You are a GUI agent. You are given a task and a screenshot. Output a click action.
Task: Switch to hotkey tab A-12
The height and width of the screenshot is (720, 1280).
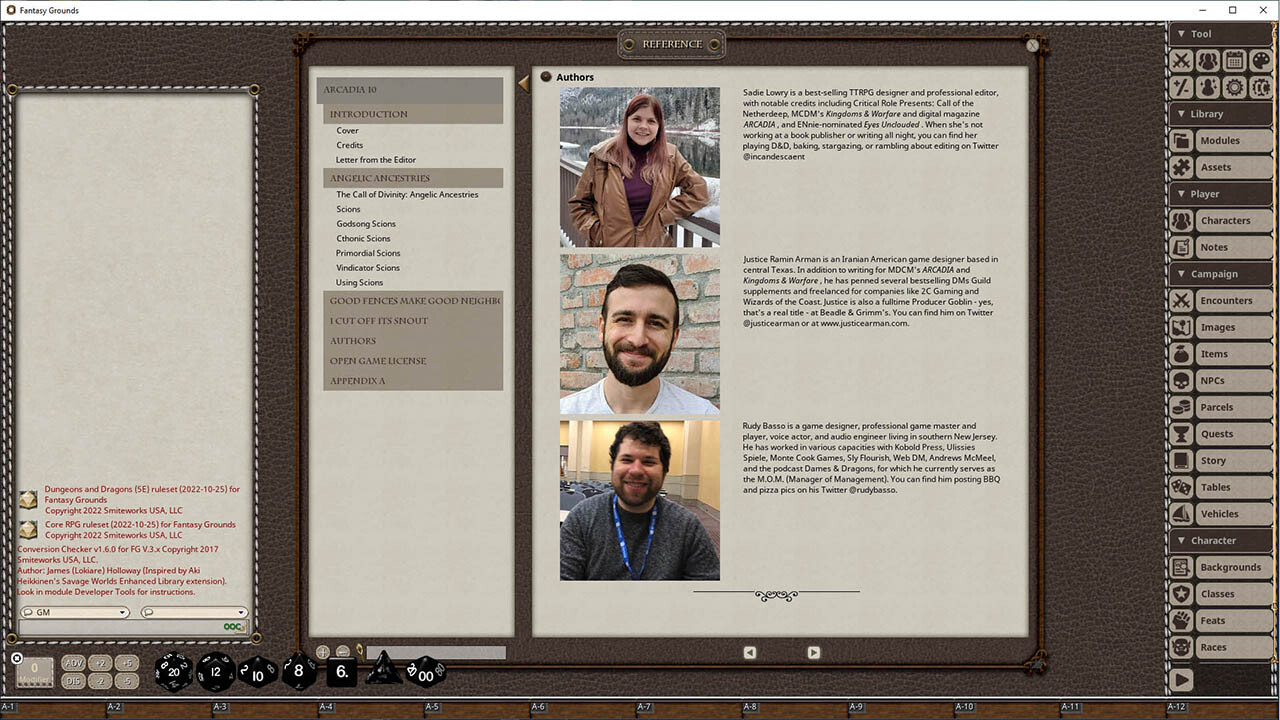click(1175, 705)
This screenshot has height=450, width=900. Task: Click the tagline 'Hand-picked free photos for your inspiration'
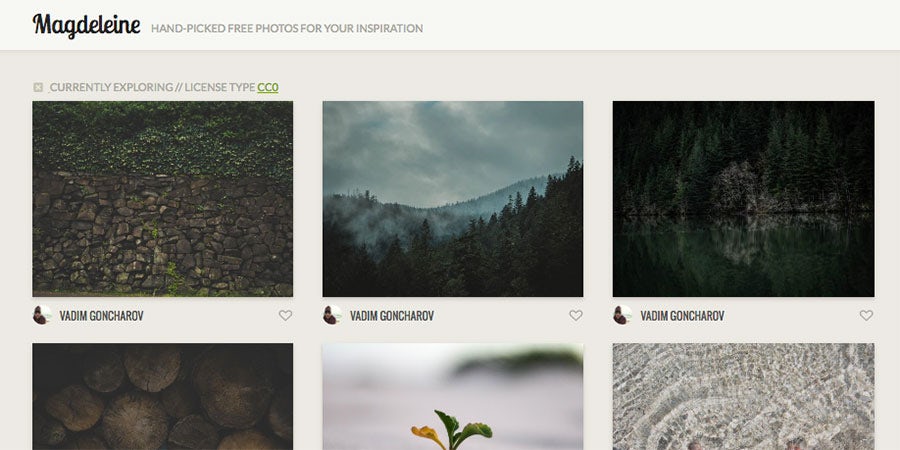click(287, 28)
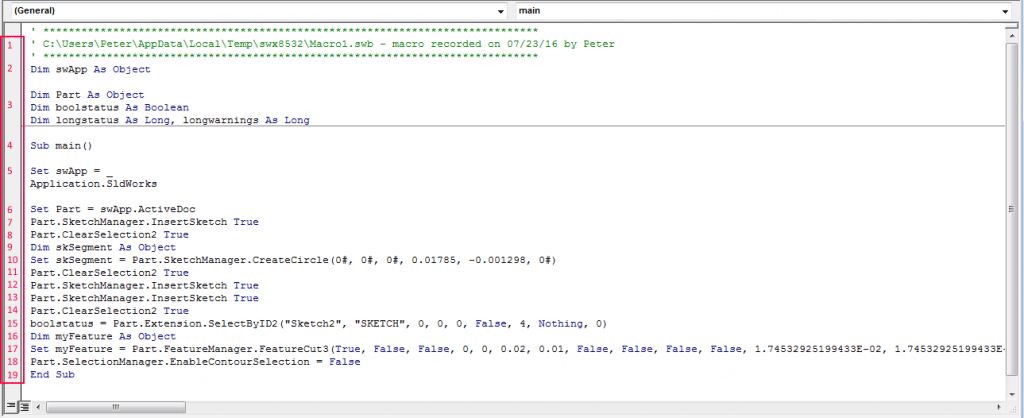Click the horizontal scrollbar thumb
Image resolution: width=1024 pixels, height=418 pixels.
coord(118,407)
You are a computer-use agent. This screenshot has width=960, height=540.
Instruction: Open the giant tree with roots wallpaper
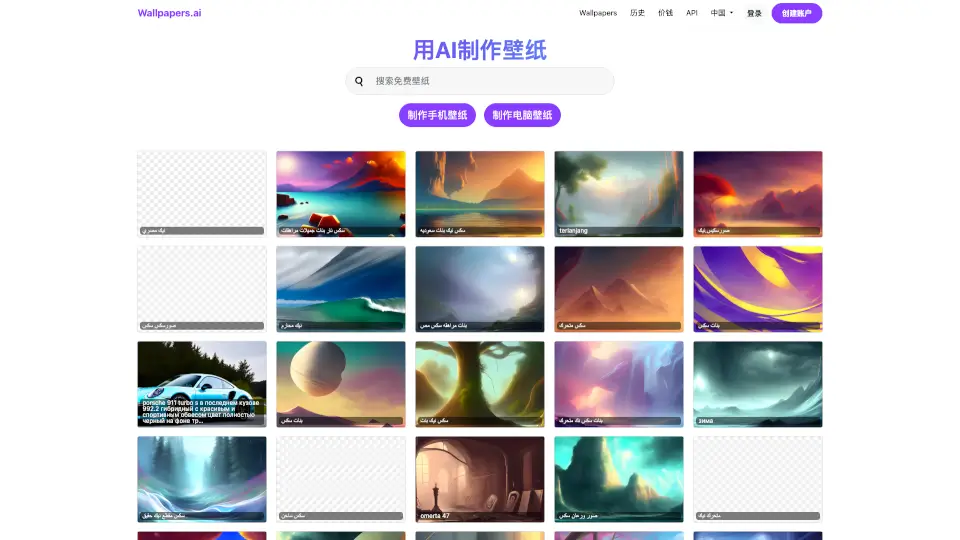pos(480,384)
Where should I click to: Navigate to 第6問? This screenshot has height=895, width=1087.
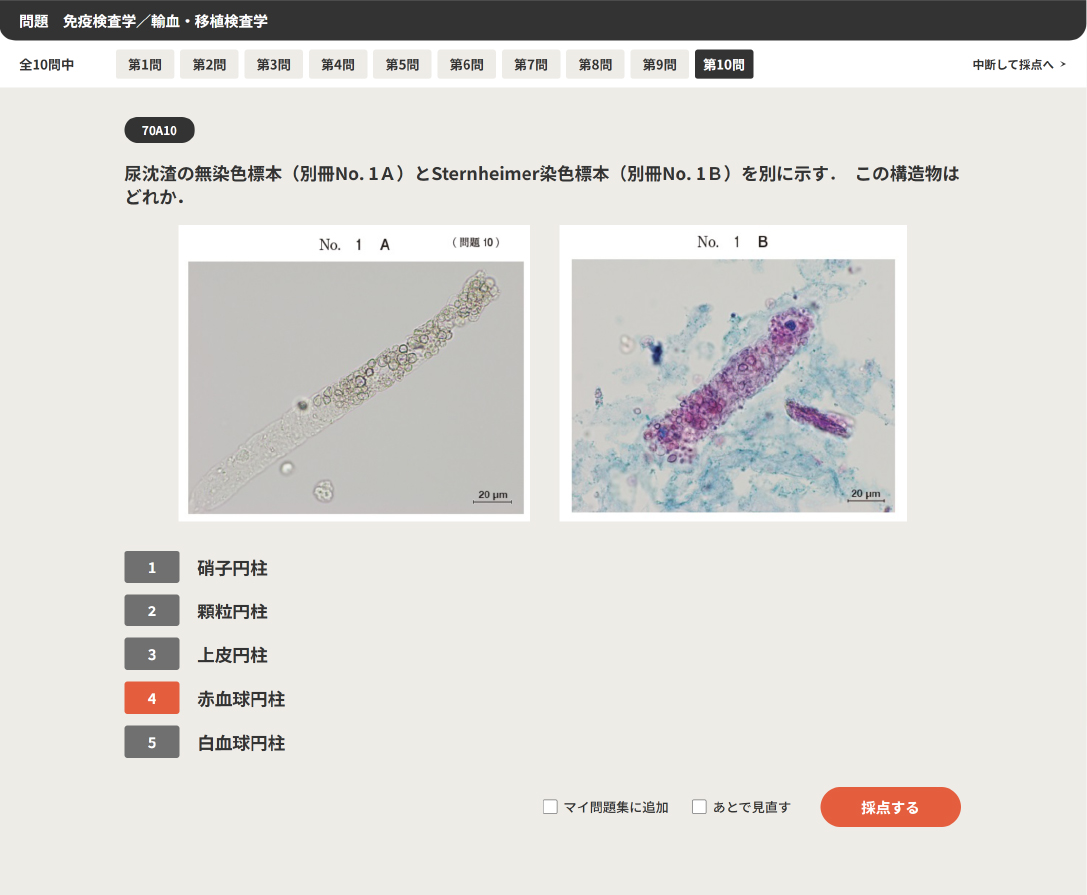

-- WHAT IS EXPECTED --
I need every line of the data that has the word "agent"; please list them.

-- REPLY --
You are a GUI agent. You are given a task and a screenshot. Output a click action.
You are a computer-use agent. This screenshot has width=960, height=540.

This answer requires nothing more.